Un hombre sentado en un taburete de tres patas, como el utilizado a principios de siglo por artistas o cazadores de safari, observaba a cierta distancia de los espectadores. Llevaba un anticuado traje de tweed y un viejo salacot, y se protegía de la lluvia con un paraguas a rayas. Contemplaba los acontecimientos con un telescopio plegable. Tenía a los pies un bastón. Jeremy Britton, pensó Hanken, vestido como siempre con ropas de sus antepasados.

Hanken se acercó.

– ¿Señor Britton? No se acordará de mí. Inspector Peter Hanken, del DIC de Buxton.

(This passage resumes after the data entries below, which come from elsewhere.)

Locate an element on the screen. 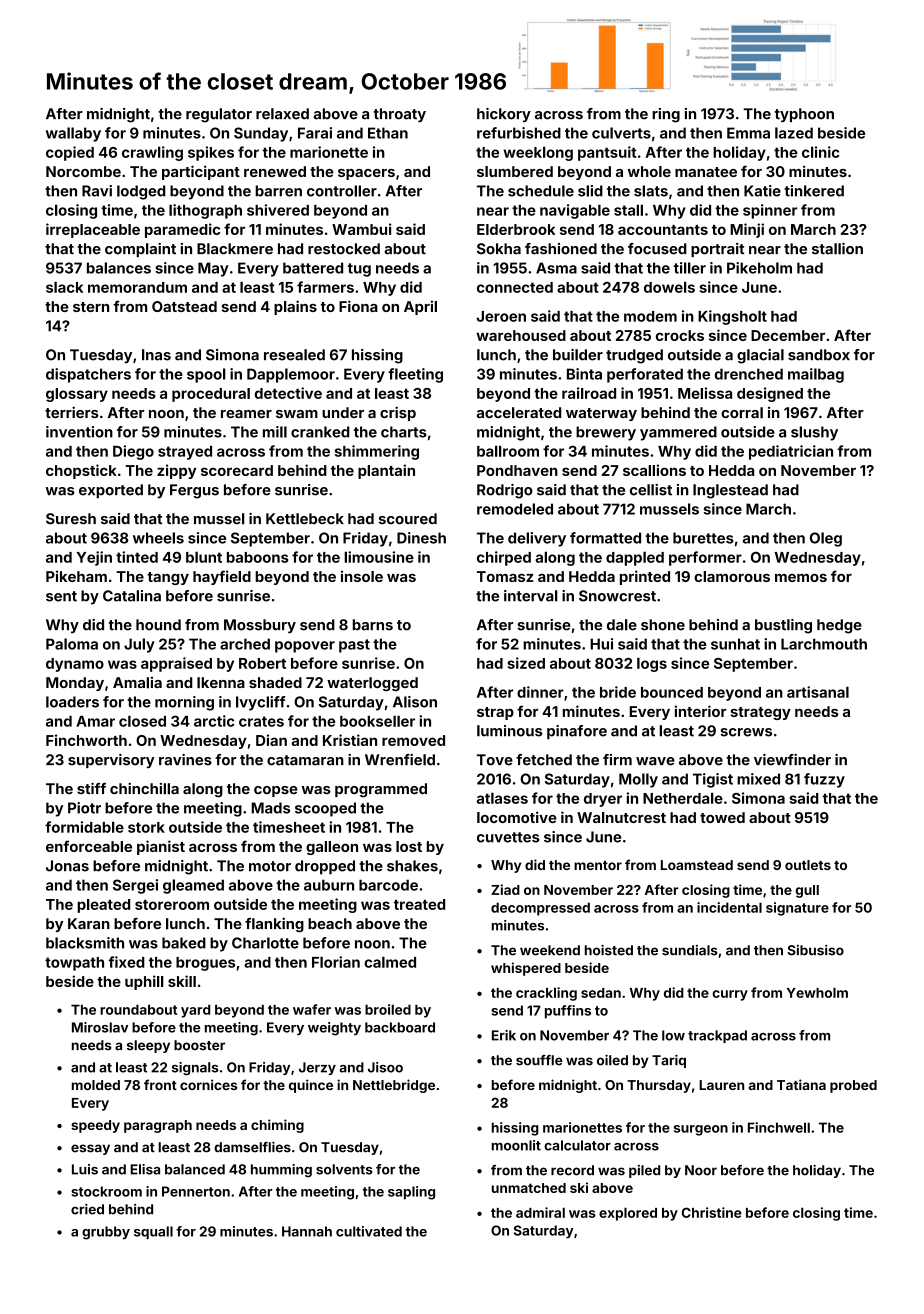  wave is located at coordinates (655, 761).
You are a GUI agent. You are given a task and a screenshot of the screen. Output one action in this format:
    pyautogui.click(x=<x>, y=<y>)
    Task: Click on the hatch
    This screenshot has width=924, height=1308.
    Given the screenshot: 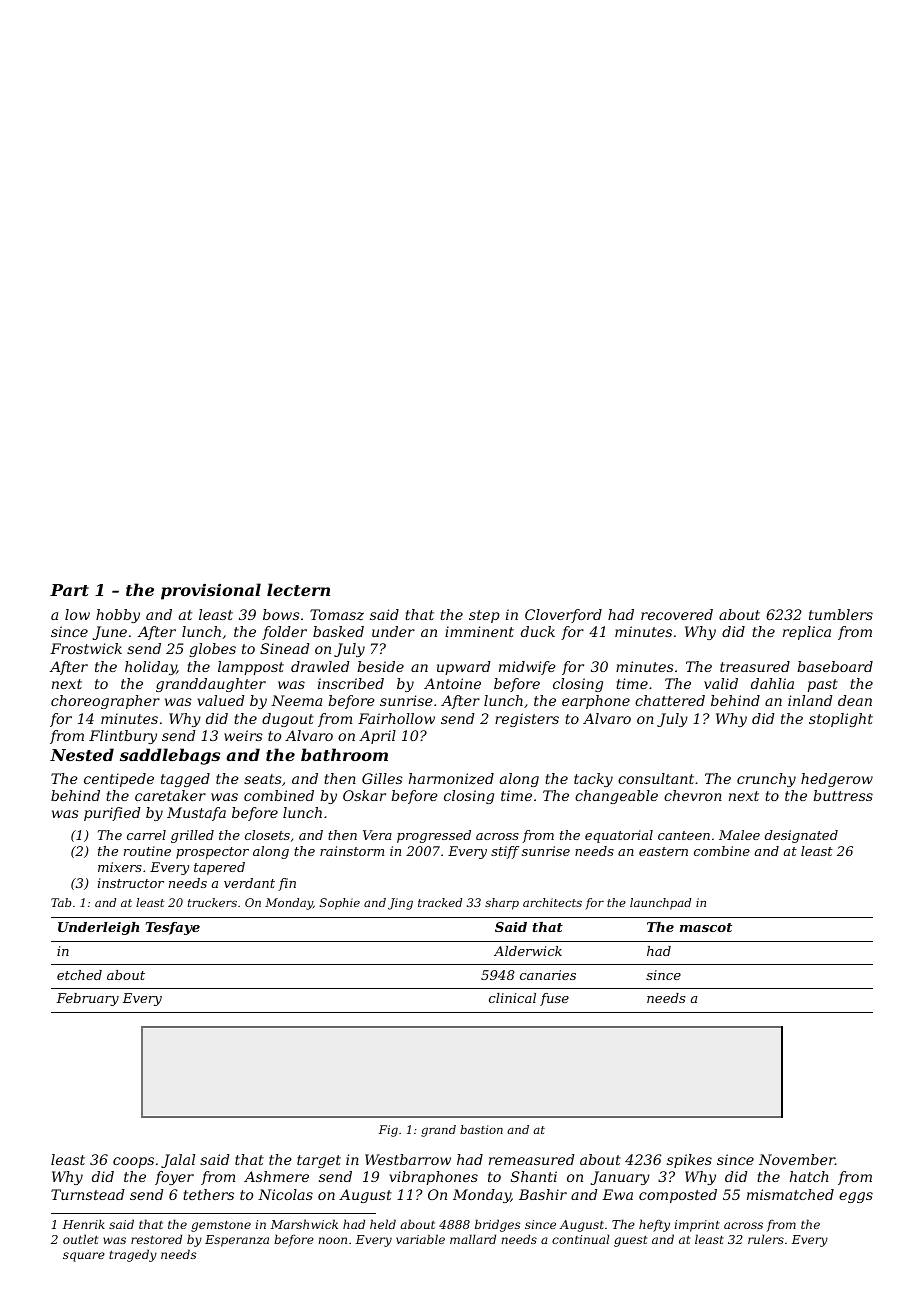 What is the action you would take?
    pyautogui.click(x=809, y=1176)
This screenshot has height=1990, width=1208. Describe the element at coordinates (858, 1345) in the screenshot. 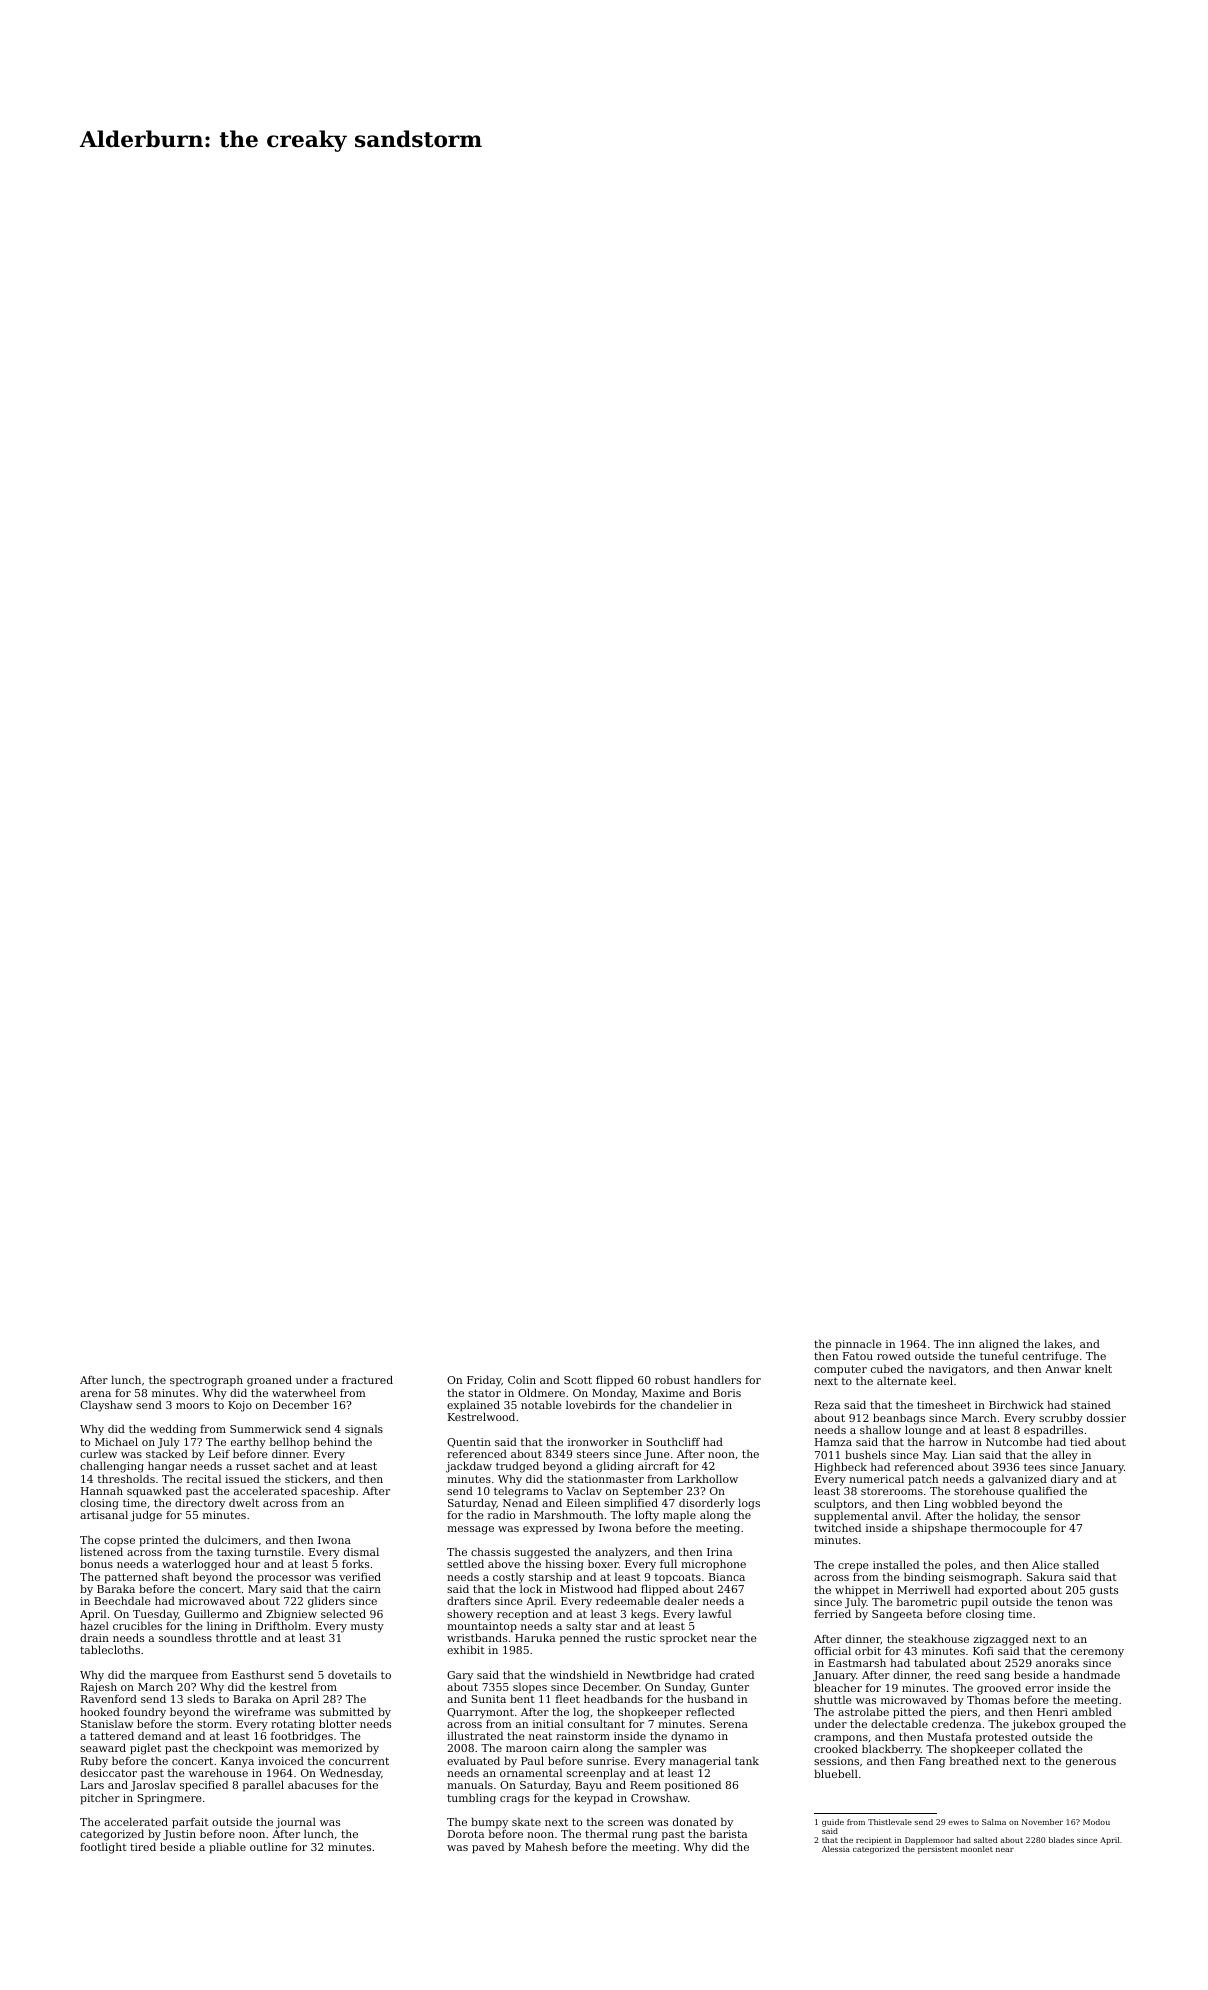

I see `pinnacle` at that location.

Britton se volvió a medias. Ha envejecido mucho, pensó Hanken, desde nuestro primer y último encuentro en la comisaría de Buxton hace cinco años. Britton estaba borracho en aquella ocasión. Habían forzado su coche en High Street, mientras estaba «tomando las aguas» (un indudable eufemismo para su ingestión de algo más fuerte que el agua mineral del pueblo), y exigía acción, satisfacción y venganza inmediata contra los gamberros mal vestidos y peor educados que le habían atracado de una forma tan espantosa.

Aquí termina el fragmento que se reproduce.